Harley has every cause for confidence as the trailer shows her pet hyena from Batman: The Animated Series will be trotting at her side, right down to a Lady and the Tramp Twizzler-eating scene.

“Isn’t this fun? It’s just like a sleepover. We should order pizza! Make cosmos!” squeals Harley, as she wields her mallet, dropkicks some goons and struts away from an exploding building, bringing to mind one of her ex-boyfriend’s Dark Knight highlights.

There’s more to come from Harley too: Director James Gunn (of Guardians of the Galaxy Fame) has just started production on The Suicide Squad with a returning cast of Robbie, Viola Davis, Joel Kinnaman and Jai Courtney, being joined by new chums Idris Elba, John Cena, Taika Waititi, Peter Capaldi, Pete Davidson and Nathan Fillion.

Let’s hope this tasty morsel is enough for audiences to adopt a more forgiving mood over Suicide Squad, which also had a great trailer.

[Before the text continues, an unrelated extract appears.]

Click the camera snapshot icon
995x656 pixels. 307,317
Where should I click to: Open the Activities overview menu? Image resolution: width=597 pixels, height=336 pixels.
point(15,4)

A common problem with DC Universe – certainly with Suicide Squad – is that audiences are over-noisy finales where the heroes face off against formless inter-dimensional forces.

There’s always another damn gate to another damn world that needs to be closed before chaos overtakes the world.

That’s why Avengers: Infinity War and Endgame worked so well. Admittedly Thanos was an inter-dimensional foil but he had a simple and specific plan, and carried it out remorselessly.

He was a tangible villain with an agenda, like Danny Huston’s Ludendorff in Wonder Woman.

With this in mind, the fact that the focus of Harley’s fury is a mortal bad guy, masked or otherwise, is cause for encouragement.

The trailer doesn’t quite free us from doubt at the DC Universe, but it gives us hope.

To use Harley’s words, turns out I wasn’t the only one in Gotham looking for emancipation.